# Start of RECORDS PROVIDED

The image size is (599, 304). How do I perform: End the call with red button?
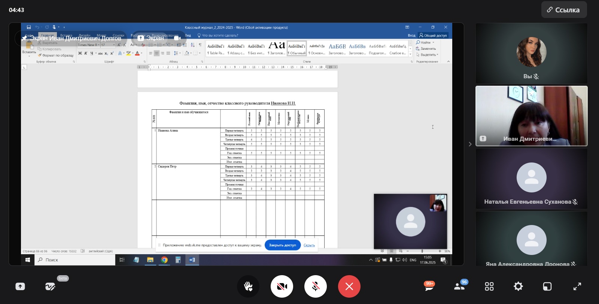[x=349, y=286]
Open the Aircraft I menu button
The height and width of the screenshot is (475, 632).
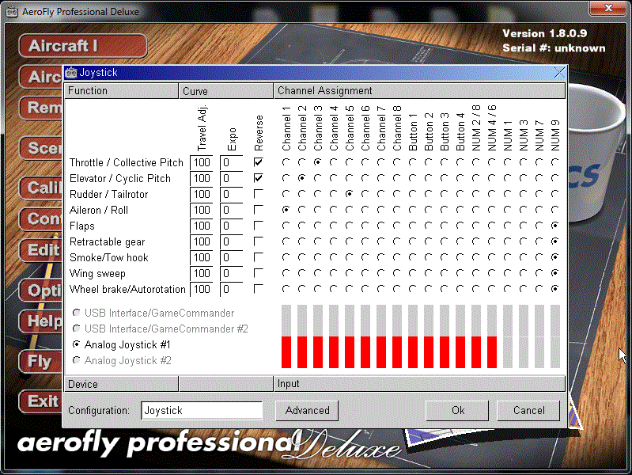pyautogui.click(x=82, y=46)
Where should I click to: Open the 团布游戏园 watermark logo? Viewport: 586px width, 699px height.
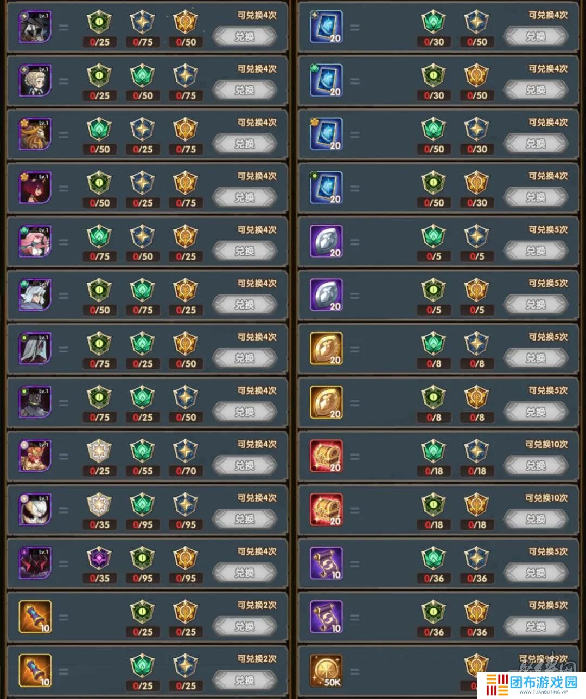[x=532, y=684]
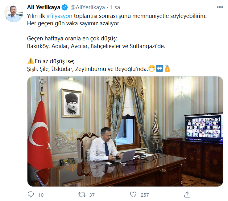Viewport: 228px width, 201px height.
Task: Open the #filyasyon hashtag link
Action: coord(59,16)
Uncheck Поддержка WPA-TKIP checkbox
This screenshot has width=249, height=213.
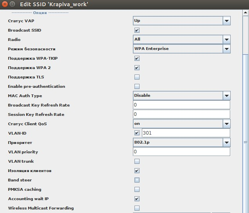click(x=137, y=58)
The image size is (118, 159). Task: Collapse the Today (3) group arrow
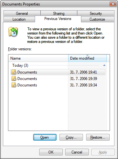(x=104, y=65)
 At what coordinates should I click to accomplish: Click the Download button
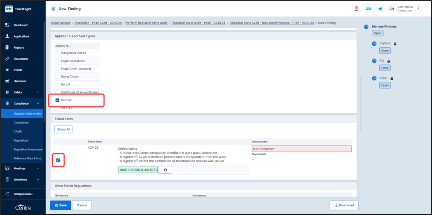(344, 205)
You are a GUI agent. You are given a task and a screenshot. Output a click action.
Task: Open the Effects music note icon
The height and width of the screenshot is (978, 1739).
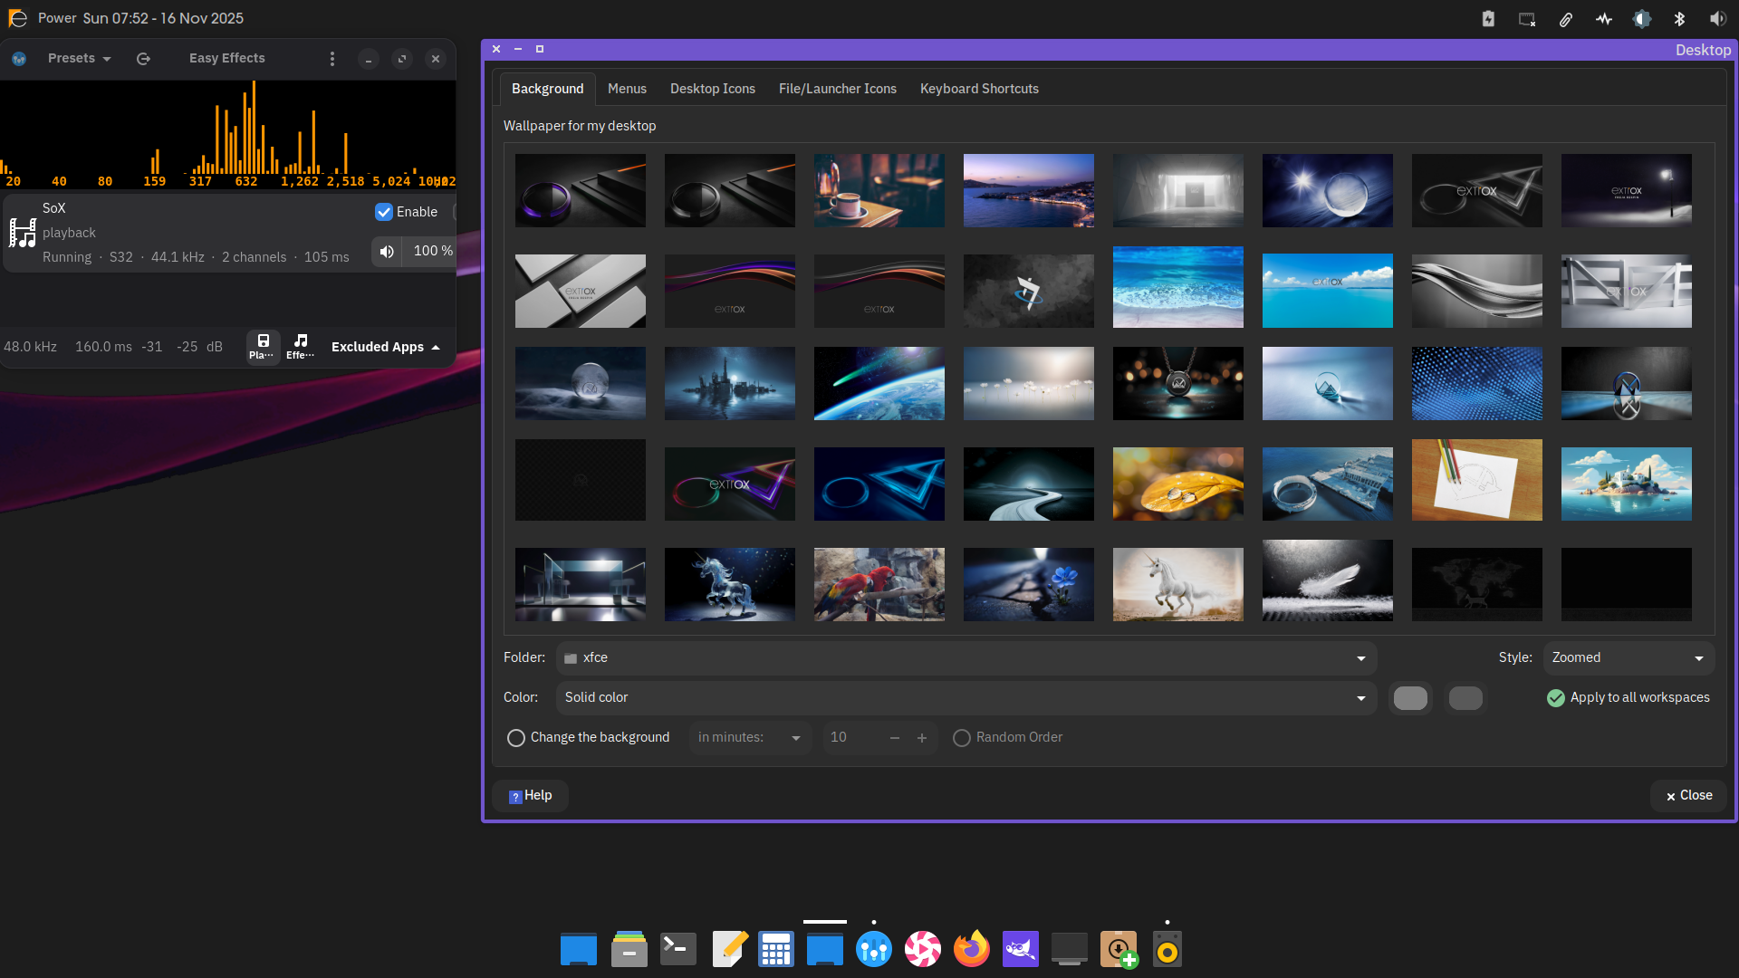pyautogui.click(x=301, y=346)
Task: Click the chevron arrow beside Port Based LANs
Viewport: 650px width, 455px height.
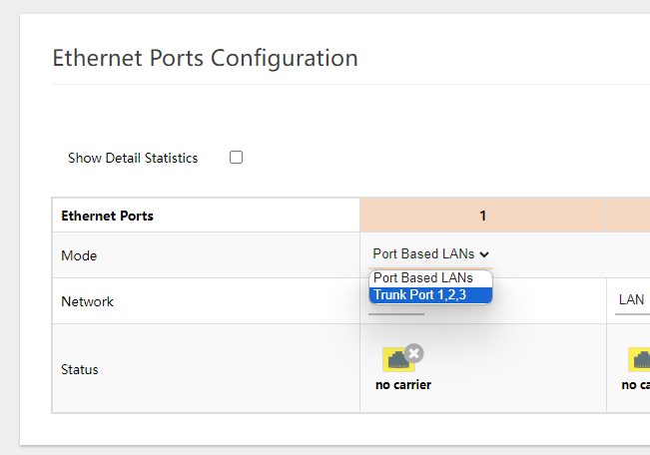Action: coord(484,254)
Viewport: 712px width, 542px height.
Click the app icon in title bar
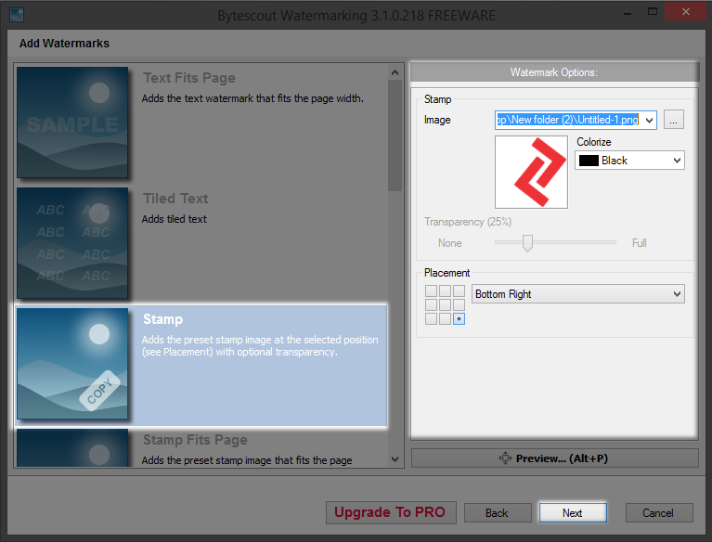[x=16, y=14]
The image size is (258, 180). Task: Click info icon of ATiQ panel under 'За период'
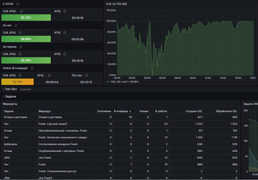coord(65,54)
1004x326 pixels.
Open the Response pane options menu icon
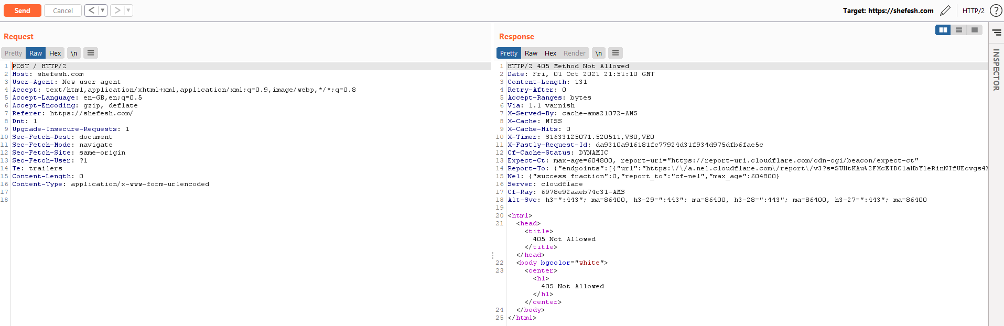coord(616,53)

# End of RECORDS PROVIDED

■ WRITTEN EXERCISE: Rename "screenshot" to "capture" everywhere it occurs in the data above, and leave everything else unchanged. Reproduce all the data with the pictures omitted.

■ REPLY TO THE EXERCISE:
The image size is (599, 304). How do I perform: End the call with red button?
[x=349, y=286]
Open the Aircraft I menu button
The height and width of the capture is (475, 632).
pyautogui.click(x=82, y=46)
Where should I click to: Open the 团布游戏园 watermark logo? Viewport: 586px width, 699px height.
[x=532, y=684]
Viewport: 228px width, 201px height.
Task: Open the #filyasyon hashtag link
Action: coord(59,16)
Uncheck Поддержка WPA-TKIP checkbox
This capture has width=249, height=213.
click(x=137, y=58)
The image size is (118, 159). Task: Collapse the Today (3) group arrow
(x=104, y=65)
 At what coordinates should I click to accomplish: Click the Download button
(344, 205)
You are a GUI agent. You are given a task and a capture. Output a click action.
Task: Open the Effects music note icon
The height and width of the capture is (978, 1739).
pyautogui.click(x=301, y=346)
Task: Click the chevron arrow beside Port Based LANs
Viewport: 650px width, 455px height.
Action: coord(484,254)
Viewport: 712px width, 542px height.
Click the app icon in title bar
[x=16, y=14]
The image size is (258, 180). Task: Click info icon of ATiQ panel under 'За период'
coord(65,54)
1004x326 pixels.
Open the Response pane options menu icon
coord(616,53)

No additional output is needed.